Robert Eugene Jones is accused of taking hundreds of thousands of dollars from people and families across the Mountain State during the last decade and providing substandard contracting, electrical and plumbing work, or in some cases, not finishing the job.

The Division of Labor says Jones has never held a contractor license and has been served at least nine cease and desist orders in several counties across the state.

To read our previous coverage, click here.

On Wednesday, Jones appeared virtually at a hearing in Putnam County for a civil case filed by the West Virginia Attorney General’s Office.

The state is seeking a temporary restraining order against Jones to prevent him or anyone else from doing business on his behalf while court cases are ongoing.

As of Tuesday evening, Jones is being represented by attorney Shawn Bayliss in this matter.

Bayliss told Judge Phillip Stowers that his client does not contest the temporary restraining order.

The state was prepared for several witnesses to testify at the hearing, including a representative with the Division of Labor and the professional engineers board.

Also present was a woman who they say was provided a forged document by Jones to get her to hire him for work he wasn’t qualified to do.

The judge said testimony wouldn’t be necessary, but the state did ask for relief on other matters they had requested, including the website Jones has been using to solicit business to be taken down.

He had most recently been doing work under “A Personal Services” where his website advertises work being conducted by a “licensed and insured professional."

The state argues that since the website is still live and active on the internet, it is advertising services he cannot legally provide.

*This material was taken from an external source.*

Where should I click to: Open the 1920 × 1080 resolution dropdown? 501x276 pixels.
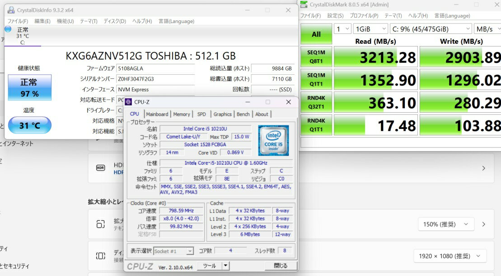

“I’ve clearly already said he shouldn’t be in business and I should’ve addressed that website at the first hearing,” said Judge Stowers.

He asked Bayliss if his client had any objections to taking the site down.

“No, your honor,” said Shawn Bayliss. “We have no problem engaging in discovery and I would like to note for the court that my client in regard to the website moderator who hosts that website, he has not paid that individual in more than six months. So that website should already be down but we will contact them again directly and instruct them to pull down the website.”

Several individuals listed in both criminal and civil complaints say that they found Jones and his company through a Google search.

Jones and his attorney will have 30 days to provide any and all documents, financial records and statements or other information regarding assets that the state is seeking.